Introduction

Parkinson’s disease (PD) is a progressive neurological disorder characterized by motor dysfunction that affects 10 million people globally, and this number is expected to double by 2030 (Dorsey et al. 2007). Many non-motor PD symptoms, including loss of smell, sleep disorders, depression, and constipation, can precede motor symptoms by several years. Dopamine replacement strategies are widely used for symptomatic therapy for PD as they improve key motor symptoms including bradykinesia, rigidity, and tremor. However, non-motor symptoms usually do not respond to motor deficits-targeting dopamine replacement therapy (Ray Chaudhuri et al. 2018; Deuel and Seeberger 2020). Leaving non-motor symptoms untreated can lead to a poor disease prognosis and a negative effect on the quality of life of patients with PD (Sauerbier et al. 2016). Although dopaminergic pathology is the cardinal feature in the brains of patients with PD, a more diffuse pathology might be associated with non-motor symptoms as well; the cholinergic glutamatergic, noradrenergic, and serotonergic systems (Brandão et al. 2020). Therefore, understanding the pathology of PD’s non-motor symptoms and ensuring an early and accurate diagnosis and an appropriate therapeutic approach in the PD prodromal stage remains a major and challenging goal for PD treatment. Using neuropathological PD findings as gold standard, the accuracy for a PD clinical diagnosis was only 26% in untreated or not clearly medication-responsive subjects, and 53% in early PD patients (< 5 year’s duration) responsive to medication (Adler et al. 2014).

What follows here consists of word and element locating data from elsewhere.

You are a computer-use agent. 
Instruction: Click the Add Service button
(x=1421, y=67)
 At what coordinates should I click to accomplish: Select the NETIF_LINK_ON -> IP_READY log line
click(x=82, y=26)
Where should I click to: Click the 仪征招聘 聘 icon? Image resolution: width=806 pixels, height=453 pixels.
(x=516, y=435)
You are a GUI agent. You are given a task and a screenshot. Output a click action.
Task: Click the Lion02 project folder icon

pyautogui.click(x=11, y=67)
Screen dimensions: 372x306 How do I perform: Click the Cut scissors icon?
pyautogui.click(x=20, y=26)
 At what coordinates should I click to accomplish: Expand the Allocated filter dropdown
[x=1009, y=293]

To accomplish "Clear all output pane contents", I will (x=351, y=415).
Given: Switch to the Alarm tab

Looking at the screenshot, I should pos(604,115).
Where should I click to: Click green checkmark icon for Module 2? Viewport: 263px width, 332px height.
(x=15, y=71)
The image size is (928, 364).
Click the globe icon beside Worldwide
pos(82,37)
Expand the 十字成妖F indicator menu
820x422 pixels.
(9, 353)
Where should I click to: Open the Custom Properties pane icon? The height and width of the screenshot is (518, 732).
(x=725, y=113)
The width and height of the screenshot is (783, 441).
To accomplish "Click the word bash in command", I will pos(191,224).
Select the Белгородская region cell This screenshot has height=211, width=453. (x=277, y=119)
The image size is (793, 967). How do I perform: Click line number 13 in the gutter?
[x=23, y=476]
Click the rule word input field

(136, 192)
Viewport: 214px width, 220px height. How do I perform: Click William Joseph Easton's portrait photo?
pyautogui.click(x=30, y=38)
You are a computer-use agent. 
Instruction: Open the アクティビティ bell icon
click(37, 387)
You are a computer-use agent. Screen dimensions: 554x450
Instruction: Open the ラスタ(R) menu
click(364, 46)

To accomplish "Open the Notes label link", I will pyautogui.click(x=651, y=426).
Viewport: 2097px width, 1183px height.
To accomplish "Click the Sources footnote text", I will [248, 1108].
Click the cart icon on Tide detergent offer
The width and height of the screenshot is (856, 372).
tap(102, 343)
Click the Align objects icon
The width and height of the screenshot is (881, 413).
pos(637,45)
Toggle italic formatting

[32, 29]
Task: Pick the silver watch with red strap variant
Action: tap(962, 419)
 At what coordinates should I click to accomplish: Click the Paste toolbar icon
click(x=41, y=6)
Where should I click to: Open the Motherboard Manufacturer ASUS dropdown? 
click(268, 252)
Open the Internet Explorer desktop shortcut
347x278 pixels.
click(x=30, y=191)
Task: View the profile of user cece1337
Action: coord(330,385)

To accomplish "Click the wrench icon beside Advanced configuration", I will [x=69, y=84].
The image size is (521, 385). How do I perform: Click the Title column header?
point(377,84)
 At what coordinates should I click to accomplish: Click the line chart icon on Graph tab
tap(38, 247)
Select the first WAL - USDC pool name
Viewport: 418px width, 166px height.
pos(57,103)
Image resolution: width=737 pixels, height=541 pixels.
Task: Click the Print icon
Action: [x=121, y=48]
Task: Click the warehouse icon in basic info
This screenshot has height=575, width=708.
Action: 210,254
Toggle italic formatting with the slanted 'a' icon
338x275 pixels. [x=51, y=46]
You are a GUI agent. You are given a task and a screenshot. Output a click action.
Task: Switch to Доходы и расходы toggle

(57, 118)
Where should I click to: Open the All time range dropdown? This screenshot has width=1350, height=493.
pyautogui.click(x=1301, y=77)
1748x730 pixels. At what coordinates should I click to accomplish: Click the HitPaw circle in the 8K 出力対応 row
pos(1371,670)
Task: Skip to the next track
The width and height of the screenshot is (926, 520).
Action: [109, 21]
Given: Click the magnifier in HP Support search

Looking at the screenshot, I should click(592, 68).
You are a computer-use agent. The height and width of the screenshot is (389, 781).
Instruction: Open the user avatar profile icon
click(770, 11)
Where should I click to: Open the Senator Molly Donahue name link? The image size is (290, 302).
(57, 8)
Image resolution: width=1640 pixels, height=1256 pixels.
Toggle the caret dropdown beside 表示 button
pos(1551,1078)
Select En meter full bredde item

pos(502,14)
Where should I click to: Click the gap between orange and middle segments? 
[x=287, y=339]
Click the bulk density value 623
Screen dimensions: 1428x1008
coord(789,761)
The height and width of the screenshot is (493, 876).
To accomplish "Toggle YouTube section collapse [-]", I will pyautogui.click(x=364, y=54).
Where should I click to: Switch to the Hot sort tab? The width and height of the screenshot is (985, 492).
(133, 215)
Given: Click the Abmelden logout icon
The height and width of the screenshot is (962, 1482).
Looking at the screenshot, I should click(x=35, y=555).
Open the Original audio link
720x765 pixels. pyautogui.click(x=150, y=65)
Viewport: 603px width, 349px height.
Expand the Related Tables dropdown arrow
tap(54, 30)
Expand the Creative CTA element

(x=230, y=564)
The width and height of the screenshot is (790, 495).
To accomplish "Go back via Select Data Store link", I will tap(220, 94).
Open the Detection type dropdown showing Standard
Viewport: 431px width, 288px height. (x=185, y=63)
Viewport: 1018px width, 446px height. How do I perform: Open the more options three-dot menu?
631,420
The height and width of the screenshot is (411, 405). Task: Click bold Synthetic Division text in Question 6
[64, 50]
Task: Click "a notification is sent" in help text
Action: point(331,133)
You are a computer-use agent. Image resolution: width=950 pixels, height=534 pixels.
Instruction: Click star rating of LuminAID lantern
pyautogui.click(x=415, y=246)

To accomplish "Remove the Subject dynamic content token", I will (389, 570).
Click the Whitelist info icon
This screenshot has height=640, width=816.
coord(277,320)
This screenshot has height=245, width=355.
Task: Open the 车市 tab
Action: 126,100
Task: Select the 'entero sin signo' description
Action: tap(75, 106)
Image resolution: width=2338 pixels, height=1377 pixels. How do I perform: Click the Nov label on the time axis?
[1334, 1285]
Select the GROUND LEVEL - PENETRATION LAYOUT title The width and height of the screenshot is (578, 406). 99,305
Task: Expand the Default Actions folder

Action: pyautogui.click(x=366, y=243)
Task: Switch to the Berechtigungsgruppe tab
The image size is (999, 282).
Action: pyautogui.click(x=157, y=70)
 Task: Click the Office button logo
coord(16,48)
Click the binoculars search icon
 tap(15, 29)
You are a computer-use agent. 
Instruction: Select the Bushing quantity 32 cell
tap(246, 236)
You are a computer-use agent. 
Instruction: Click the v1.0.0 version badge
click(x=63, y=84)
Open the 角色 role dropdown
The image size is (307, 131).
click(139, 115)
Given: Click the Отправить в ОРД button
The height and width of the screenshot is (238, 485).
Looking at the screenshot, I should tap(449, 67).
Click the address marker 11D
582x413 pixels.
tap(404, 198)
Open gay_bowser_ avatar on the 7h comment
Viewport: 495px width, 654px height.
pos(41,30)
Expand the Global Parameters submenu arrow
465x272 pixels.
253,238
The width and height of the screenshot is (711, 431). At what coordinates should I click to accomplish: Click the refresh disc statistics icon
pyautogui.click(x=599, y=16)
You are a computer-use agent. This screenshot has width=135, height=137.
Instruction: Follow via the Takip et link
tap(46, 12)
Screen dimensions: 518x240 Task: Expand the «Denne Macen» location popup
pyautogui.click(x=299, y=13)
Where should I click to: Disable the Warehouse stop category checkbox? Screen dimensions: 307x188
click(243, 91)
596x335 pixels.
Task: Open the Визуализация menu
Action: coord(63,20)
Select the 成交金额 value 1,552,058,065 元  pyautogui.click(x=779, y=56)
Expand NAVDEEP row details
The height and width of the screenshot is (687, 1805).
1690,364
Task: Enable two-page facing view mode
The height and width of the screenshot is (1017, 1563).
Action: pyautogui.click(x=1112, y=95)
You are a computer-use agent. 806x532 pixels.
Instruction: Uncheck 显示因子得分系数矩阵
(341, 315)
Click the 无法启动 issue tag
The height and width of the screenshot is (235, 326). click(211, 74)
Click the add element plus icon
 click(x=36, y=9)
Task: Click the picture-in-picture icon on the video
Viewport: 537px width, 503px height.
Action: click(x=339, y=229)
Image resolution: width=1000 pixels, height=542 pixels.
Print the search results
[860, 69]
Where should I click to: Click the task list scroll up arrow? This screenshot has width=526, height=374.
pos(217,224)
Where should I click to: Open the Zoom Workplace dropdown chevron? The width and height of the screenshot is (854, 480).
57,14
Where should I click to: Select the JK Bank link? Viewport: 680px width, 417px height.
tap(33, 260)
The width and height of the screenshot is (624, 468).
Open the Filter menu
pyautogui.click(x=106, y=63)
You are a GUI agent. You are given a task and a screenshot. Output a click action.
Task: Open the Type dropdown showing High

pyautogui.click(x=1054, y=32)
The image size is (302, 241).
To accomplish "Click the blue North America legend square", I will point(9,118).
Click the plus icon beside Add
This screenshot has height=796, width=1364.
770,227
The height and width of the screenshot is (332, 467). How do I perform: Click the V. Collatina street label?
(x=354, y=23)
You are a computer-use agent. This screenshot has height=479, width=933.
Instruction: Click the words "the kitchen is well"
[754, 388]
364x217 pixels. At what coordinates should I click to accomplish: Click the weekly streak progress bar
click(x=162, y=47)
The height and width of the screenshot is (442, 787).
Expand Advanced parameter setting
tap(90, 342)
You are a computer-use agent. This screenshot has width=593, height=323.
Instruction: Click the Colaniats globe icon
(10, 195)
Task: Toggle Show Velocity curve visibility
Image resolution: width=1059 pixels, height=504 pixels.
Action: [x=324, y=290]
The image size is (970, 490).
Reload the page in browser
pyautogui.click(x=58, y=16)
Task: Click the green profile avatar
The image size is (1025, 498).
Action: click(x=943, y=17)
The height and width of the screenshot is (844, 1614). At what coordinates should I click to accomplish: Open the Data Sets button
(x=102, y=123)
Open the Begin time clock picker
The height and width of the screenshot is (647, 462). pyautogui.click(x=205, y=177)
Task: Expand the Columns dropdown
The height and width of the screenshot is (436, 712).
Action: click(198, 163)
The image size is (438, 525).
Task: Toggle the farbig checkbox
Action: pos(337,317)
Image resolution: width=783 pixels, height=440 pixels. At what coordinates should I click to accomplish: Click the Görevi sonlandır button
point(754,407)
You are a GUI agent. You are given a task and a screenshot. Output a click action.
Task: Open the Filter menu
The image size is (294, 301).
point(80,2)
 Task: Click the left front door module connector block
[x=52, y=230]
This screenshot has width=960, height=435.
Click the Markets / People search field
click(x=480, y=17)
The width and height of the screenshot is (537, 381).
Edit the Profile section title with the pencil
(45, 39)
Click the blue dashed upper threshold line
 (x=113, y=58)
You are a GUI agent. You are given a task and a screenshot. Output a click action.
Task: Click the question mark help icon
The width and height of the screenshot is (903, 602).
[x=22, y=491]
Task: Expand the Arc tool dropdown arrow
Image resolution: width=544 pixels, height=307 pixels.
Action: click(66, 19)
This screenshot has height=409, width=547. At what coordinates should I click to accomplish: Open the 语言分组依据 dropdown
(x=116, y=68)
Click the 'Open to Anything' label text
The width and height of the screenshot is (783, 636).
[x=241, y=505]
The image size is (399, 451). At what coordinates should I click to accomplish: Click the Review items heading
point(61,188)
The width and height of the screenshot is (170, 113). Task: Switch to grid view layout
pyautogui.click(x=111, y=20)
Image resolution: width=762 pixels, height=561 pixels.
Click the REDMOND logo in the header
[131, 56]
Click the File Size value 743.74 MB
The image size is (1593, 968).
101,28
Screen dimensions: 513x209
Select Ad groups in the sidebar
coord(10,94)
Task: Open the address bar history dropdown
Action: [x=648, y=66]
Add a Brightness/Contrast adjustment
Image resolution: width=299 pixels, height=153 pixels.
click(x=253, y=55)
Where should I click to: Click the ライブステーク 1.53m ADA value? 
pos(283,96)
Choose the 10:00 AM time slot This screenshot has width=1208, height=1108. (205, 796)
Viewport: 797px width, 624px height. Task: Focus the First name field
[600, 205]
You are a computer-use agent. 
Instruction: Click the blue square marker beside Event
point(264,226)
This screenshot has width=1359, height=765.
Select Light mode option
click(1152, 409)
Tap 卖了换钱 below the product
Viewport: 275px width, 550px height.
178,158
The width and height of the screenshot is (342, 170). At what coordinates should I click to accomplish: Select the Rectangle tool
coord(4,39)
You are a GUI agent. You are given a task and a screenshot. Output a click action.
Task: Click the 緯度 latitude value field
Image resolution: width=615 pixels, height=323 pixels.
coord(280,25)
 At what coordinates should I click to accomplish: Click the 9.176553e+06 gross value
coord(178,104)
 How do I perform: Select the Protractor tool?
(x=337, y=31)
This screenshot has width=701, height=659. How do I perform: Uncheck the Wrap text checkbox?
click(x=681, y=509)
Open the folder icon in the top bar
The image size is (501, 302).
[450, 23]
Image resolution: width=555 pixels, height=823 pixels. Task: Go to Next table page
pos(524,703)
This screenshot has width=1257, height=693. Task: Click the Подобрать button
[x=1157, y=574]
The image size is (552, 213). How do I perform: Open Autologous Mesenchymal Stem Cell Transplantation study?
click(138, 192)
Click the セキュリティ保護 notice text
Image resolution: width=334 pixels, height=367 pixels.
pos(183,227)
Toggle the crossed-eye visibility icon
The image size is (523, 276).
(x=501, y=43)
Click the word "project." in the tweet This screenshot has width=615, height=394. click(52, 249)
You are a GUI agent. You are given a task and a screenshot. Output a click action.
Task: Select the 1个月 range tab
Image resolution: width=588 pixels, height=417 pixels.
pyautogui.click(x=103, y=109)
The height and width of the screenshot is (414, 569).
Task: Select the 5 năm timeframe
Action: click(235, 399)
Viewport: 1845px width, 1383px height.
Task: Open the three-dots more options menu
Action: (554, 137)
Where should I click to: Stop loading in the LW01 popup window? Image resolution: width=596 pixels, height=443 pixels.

The olfactory deficit shows high prevalence in patients with PD, early and easy diagnosis, and persistence throughout the disease course. Olfactory dysfunction has a prevalence > 90% in patients with PD and is a potential preclinical biomarker and a cardinal prodromal symptom that may precede neuropathology (Bohnen et al. 2008b; Shill et al. 2021). Although a correlation between olfactory dysfunction and neurodegenerative disorders has been increasingly recognized (Bahuleyan and Singh 2012), the underlying mechanism is not completely understood.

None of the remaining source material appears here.